Interrogée sur ce sujet hier, Josée Verner a déclaré aux Communes que «les termes de l'entente sont pour le moment confidentiels. Lorsqu'il nous sera possible de les rendre publics, nous le ferons». À la FCFA, on serait prêt à en parler, mais on doit attendre que le gouvernement procède à son annonce. Or il tarde. Et on recommence à attendre Godot.
Ça commence à être fatigant de ronger son frein de la sorte. Si ce gouvernement est sérieux et prend à coeur les intérêts des communautés minoritaires de langue officielle, qu'il dévoile son jeu. Sinon, on sera forcé de conclure qu'il cherche la façon d'exploiter électoralement le sujet - c'est-à-dire au Québec - et qu'il ne l'a pas encore trouvée.

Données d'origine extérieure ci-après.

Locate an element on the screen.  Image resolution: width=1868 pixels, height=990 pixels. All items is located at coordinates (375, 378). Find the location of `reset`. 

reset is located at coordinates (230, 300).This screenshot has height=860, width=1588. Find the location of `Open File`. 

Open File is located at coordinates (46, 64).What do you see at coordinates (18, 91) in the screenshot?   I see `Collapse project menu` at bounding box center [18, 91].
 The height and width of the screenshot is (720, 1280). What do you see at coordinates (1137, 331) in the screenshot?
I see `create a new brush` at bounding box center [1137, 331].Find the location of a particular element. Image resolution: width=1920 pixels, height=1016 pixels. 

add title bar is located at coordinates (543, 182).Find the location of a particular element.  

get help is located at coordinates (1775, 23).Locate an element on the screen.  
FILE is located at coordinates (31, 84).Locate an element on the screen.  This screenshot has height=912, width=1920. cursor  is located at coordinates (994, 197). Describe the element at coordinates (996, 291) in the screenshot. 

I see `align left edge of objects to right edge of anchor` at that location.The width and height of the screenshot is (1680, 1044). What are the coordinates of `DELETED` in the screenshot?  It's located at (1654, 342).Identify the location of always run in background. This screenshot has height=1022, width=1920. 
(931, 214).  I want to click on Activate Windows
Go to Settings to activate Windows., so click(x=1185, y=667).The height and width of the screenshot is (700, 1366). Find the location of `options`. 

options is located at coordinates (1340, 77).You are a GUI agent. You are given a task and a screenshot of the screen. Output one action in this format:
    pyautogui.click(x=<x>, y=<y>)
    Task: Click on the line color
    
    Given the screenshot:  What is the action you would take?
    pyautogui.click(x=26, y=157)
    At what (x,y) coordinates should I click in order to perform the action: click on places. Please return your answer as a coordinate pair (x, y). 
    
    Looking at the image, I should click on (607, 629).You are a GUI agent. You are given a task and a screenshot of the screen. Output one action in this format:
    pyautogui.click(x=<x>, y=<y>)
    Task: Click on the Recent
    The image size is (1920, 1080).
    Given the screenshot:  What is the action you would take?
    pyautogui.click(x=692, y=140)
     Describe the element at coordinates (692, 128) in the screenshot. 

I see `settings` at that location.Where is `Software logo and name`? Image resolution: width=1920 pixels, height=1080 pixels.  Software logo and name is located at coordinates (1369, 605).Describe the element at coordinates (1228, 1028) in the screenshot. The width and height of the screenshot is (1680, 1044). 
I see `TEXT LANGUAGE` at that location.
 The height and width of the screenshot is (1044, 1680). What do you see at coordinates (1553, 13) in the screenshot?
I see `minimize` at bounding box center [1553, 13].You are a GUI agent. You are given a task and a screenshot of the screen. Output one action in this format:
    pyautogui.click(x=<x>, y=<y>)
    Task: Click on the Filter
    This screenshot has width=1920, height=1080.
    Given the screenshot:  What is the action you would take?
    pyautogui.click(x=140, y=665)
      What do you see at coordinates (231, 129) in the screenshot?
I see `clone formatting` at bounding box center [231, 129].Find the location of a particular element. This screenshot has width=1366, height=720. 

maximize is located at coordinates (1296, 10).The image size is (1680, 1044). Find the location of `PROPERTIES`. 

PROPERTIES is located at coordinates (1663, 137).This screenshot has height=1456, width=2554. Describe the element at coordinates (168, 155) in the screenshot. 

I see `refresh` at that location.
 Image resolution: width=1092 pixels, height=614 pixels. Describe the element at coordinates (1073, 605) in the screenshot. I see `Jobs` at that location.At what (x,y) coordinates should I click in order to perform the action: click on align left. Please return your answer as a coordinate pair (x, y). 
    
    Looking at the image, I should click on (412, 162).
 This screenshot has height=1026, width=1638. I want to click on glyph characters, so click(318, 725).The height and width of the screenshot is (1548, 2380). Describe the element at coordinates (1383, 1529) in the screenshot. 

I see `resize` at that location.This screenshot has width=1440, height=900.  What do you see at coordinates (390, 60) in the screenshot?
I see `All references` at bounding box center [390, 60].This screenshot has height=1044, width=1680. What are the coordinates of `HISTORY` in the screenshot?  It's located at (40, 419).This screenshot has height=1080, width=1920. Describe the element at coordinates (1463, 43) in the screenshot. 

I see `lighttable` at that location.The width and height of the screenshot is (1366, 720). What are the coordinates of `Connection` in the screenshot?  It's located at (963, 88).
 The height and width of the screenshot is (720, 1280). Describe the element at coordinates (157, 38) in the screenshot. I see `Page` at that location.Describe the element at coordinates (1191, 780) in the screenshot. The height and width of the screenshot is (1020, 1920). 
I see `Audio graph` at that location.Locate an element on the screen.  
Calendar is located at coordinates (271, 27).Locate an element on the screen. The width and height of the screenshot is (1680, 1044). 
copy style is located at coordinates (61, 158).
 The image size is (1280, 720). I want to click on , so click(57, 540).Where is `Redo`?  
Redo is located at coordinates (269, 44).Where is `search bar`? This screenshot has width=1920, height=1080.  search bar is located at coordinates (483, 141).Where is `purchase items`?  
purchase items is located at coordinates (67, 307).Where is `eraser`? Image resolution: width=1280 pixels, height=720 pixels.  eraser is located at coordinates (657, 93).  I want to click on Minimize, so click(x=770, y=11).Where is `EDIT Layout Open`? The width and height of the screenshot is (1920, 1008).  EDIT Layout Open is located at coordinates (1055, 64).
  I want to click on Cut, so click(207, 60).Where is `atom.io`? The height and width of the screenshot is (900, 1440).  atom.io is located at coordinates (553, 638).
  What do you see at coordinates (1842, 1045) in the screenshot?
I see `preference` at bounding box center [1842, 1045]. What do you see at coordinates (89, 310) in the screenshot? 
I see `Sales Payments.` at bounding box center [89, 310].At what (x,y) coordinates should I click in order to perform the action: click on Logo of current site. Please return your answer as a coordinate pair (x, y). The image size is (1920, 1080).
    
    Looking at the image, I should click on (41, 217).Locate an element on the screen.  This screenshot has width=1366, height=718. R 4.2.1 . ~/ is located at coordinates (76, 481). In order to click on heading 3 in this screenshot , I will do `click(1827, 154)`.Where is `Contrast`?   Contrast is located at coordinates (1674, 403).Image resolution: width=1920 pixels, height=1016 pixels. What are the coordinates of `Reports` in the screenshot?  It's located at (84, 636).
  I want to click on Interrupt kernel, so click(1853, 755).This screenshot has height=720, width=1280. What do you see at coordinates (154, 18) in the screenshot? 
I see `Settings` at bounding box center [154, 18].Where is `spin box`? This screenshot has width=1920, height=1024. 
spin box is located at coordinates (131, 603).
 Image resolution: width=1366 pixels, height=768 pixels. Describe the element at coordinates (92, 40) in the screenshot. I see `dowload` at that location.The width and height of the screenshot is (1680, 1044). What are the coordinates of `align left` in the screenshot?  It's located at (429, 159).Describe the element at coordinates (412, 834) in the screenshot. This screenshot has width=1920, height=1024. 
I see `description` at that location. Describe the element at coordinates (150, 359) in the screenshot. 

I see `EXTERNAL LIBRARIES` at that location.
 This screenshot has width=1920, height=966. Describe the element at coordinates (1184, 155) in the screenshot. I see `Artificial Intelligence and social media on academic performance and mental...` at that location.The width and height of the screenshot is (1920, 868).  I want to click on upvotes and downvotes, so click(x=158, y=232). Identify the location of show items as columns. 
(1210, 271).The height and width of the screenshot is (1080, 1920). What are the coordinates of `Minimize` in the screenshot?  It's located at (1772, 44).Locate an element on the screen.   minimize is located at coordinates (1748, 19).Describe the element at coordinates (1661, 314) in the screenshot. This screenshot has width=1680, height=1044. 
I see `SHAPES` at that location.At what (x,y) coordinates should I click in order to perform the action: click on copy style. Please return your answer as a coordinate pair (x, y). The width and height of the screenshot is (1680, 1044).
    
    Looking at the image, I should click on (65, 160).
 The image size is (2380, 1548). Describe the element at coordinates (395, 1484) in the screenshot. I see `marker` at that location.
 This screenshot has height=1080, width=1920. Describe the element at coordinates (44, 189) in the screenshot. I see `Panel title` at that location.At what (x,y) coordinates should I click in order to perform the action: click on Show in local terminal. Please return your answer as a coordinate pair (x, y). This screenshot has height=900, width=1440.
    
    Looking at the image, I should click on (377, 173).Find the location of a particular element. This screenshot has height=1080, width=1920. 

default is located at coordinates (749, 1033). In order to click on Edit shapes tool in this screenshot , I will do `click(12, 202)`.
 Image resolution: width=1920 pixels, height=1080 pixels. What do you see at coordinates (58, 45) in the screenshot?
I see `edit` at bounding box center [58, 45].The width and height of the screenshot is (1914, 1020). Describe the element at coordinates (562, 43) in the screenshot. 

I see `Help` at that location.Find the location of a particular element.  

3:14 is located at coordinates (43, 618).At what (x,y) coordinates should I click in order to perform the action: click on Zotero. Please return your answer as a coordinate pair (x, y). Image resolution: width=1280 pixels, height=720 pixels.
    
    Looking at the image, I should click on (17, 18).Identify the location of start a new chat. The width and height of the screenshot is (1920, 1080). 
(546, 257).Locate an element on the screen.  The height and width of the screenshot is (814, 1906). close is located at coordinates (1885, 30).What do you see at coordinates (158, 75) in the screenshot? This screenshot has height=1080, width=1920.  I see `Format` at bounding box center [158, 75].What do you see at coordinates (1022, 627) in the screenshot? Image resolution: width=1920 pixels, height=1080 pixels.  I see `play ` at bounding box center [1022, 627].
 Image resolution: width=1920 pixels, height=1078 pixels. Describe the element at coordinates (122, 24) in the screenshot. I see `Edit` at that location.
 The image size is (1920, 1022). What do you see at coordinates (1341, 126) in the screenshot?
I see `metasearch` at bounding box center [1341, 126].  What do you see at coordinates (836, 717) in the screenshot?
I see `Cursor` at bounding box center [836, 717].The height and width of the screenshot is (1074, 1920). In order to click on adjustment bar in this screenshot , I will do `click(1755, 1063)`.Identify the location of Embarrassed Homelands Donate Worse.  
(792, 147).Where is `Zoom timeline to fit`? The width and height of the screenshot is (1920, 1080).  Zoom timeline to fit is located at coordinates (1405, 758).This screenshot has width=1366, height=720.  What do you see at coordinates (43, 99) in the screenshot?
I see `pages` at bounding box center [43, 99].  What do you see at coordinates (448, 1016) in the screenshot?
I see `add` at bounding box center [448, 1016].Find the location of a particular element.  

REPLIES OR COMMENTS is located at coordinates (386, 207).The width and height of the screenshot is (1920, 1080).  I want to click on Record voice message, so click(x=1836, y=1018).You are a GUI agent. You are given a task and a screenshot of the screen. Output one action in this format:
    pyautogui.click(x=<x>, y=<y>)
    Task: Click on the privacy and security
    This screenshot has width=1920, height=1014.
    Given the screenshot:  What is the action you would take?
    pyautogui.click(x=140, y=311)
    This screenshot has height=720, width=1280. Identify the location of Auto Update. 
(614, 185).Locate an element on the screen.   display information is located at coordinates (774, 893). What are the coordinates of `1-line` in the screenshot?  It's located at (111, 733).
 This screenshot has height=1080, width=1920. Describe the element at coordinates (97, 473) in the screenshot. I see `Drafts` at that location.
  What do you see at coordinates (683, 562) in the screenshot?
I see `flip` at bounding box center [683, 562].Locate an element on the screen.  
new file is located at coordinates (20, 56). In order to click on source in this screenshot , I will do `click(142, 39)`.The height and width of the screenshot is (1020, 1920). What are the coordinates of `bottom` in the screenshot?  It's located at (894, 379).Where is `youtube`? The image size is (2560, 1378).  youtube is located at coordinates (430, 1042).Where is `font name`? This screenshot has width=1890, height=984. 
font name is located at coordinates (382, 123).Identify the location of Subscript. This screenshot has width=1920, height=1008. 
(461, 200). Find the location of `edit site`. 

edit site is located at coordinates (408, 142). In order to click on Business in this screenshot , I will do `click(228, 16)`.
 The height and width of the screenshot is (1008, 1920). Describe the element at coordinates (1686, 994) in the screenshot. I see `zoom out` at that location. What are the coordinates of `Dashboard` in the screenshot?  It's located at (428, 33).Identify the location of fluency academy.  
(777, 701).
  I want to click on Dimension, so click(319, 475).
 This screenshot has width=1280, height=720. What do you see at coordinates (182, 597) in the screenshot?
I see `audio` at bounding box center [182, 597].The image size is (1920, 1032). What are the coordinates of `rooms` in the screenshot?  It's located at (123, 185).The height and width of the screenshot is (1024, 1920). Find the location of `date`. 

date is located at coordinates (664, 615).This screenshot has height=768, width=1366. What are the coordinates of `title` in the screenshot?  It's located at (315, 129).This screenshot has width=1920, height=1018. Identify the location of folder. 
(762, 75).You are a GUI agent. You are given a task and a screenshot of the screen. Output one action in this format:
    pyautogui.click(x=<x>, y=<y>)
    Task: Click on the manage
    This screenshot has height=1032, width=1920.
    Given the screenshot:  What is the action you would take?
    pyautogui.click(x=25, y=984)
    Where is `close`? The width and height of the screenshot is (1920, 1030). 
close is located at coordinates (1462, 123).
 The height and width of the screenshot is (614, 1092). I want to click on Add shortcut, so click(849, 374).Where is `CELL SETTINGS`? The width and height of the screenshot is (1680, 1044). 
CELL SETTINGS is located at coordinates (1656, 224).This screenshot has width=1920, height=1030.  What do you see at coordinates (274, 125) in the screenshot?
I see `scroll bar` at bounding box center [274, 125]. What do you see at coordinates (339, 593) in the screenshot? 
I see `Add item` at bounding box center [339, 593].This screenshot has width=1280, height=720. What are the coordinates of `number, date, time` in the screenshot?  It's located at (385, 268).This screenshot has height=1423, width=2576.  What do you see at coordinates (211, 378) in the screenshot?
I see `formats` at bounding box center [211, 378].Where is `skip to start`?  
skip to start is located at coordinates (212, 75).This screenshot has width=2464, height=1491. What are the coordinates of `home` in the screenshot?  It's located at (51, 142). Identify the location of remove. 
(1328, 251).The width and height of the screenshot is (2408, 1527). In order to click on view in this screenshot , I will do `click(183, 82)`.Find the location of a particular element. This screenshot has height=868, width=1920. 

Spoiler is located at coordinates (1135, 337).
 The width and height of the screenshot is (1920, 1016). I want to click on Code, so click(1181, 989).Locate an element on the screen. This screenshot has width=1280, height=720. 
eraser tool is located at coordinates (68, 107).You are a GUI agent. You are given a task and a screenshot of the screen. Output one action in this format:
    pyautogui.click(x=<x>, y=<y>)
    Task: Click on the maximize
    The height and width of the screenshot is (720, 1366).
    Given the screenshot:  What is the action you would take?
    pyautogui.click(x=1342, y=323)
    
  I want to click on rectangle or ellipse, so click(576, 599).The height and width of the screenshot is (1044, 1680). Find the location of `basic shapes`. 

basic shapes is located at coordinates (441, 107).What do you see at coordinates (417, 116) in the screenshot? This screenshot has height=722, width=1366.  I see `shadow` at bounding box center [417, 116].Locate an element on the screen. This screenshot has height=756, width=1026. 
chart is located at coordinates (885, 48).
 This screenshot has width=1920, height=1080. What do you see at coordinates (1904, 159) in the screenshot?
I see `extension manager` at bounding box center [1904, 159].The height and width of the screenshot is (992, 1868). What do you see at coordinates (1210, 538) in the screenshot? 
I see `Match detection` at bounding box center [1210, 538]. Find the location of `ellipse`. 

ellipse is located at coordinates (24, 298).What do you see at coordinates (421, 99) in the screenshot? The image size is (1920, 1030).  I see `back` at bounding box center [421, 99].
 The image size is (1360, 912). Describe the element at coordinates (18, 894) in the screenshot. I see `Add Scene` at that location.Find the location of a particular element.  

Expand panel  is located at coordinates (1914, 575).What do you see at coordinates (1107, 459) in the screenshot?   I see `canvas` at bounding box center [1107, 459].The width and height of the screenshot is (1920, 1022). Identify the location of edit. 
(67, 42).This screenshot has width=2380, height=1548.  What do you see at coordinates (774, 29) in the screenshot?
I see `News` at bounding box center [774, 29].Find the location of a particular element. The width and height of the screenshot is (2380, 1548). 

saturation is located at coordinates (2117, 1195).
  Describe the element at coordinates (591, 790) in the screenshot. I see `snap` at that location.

Le gouvernement Harper a en effet cette désagréable manie d'aborder le dossier des langues officielles en ayant d'abord en tête la réaction des Québécois. Et en ce moment, il sait qu'il en faudra beaucoup pour détourner leur attention de l'affaire Couillard-Bernier, des problèmes en Afghanistan, du prix de l'essence et du reste.
C'est justement pour éviter que le sort des minorités francophones ne dépende des aléas partisans qu'il faut que le gouvernement fasse preuve de leadership. Du vrai. Mais on l'attend encore... Tout comme Godot.